■ Description of the task ■
The lines to copy are those with "computer" in them. Pull each one from the entries below.

*** Block opens ***

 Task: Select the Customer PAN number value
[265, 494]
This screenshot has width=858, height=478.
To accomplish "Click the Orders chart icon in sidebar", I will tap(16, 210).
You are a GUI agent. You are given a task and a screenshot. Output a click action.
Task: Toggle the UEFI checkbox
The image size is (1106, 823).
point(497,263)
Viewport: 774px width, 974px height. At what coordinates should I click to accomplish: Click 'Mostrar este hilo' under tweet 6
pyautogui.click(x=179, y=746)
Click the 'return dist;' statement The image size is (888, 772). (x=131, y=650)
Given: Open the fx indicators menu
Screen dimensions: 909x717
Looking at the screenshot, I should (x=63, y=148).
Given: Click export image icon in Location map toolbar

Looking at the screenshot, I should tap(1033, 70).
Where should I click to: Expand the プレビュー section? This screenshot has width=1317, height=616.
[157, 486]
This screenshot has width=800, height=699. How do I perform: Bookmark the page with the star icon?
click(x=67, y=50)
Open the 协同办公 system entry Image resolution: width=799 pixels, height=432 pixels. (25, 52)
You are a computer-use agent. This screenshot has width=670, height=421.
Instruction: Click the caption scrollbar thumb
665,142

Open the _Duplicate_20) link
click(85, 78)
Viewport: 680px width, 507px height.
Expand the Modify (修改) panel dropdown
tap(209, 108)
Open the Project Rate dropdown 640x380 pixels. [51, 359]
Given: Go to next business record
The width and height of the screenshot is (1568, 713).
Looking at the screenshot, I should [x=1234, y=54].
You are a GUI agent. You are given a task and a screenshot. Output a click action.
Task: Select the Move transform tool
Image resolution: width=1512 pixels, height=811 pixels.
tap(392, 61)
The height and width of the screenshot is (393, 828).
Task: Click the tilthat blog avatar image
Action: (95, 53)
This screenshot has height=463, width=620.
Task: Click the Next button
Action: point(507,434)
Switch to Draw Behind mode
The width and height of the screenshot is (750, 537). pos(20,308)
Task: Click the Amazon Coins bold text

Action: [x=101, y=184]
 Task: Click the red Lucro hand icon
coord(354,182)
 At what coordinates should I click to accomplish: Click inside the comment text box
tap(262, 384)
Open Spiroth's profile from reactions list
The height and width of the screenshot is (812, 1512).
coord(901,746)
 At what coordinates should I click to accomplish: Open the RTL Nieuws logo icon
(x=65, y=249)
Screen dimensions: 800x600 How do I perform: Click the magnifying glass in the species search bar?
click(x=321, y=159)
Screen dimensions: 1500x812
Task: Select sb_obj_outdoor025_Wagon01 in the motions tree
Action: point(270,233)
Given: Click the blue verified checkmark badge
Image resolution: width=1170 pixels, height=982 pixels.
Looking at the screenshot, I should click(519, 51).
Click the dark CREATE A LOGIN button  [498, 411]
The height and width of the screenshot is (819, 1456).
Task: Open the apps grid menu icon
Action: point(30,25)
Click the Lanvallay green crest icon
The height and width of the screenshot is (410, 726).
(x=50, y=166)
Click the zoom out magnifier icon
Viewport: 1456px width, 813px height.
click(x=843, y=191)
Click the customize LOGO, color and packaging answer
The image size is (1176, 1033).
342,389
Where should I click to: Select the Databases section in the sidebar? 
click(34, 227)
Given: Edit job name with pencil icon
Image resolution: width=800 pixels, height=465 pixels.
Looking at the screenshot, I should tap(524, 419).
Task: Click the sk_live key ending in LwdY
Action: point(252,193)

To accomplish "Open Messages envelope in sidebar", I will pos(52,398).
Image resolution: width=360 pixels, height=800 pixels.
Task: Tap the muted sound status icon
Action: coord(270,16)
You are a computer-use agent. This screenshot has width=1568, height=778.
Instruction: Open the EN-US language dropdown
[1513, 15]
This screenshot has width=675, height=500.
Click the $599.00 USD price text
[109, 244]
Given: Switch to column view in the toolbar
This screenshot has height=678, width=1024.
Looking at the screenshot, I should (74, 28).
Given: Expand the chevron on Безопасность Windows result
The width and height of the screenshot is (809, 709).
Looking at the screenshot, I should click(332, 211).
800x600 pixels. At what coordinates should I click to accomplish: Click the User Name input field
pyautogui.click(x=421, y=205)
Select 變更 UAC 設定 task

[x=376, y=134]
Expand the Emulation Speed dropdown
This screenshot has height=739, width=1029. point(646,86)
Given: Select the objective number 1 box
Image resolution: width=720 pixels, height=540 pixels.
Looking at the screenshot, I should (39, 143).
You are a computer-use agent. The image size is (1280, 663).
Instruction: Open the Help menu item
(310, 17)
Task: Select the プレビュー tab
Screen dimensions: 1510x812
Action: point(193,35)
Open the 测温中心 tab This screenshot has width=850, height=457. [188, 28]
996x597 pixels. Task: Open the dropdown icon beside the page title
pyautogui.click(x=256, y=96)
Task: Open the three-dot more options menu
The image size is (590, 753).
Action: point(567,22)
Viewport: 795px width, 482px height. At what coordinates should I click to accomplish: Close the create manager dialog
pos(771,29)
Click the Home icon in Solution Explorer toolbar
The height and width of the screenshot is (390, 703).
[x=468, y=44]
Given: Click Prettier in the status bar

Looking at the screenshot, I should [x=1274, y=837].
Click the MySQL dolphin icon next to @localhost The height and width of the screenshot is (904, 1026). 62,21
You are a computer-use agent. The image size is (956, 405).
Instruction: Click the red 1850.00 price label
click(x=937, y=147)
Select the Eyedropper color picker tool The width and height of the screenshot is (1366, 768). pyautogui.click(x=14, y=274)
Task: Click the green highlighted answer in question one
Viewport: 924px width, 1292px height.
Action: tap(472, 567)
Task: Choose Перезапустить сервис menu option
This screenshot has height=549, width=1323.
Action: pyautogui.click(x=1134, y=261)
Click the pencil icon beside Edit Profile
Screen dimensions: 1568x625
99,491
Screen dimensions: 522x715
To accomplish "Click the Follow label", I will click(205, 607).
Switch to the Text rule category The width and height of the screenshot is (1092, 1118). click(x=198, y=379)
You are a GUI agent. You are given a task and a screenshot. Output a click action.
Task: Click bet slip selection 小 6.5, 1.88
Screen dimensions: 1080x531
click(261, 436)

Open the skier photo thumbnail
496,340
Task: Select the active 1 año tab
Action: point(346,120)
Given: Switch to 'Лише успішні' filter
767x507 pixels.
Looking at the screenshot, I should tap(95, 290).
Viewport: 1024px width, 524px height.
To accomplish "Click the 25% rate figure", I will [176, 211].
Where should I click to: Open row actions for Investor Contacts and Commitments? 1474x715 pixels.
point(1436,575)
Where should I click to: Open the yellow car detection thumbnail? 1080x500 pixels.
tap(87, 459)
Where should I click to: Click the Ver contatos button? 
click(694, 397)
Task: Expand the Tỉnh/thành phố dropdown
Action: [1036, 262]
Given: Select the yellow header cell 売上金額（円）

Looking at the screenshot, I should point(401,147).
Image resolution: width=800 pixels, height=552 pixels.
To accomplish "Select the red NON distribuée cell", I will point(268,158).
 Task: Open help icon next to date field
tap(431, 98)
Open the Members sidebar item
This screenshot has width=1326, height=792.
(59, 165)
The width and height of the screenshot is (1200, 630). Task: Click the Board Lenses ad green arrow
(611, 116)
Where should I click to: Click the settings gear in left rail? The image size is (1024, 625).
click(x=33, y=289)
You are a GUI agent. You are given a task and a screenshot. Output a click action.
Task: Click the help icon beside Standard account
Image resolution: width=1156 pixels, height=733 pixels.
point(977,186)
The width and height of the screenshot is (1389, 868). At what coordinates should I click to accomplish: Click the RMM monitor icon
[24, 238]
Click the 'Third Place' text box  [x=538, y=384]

*** Block closes ***

■ Expected answer ■
You are a computer-use agent. This screenshot has width=670, height=421.
You are a computer-use agent. This screenshot has width=1568, height=778.
You are a computer-use agent. The image size is (1280, 663).
You are a computer-use agent. The image size is (956, 405).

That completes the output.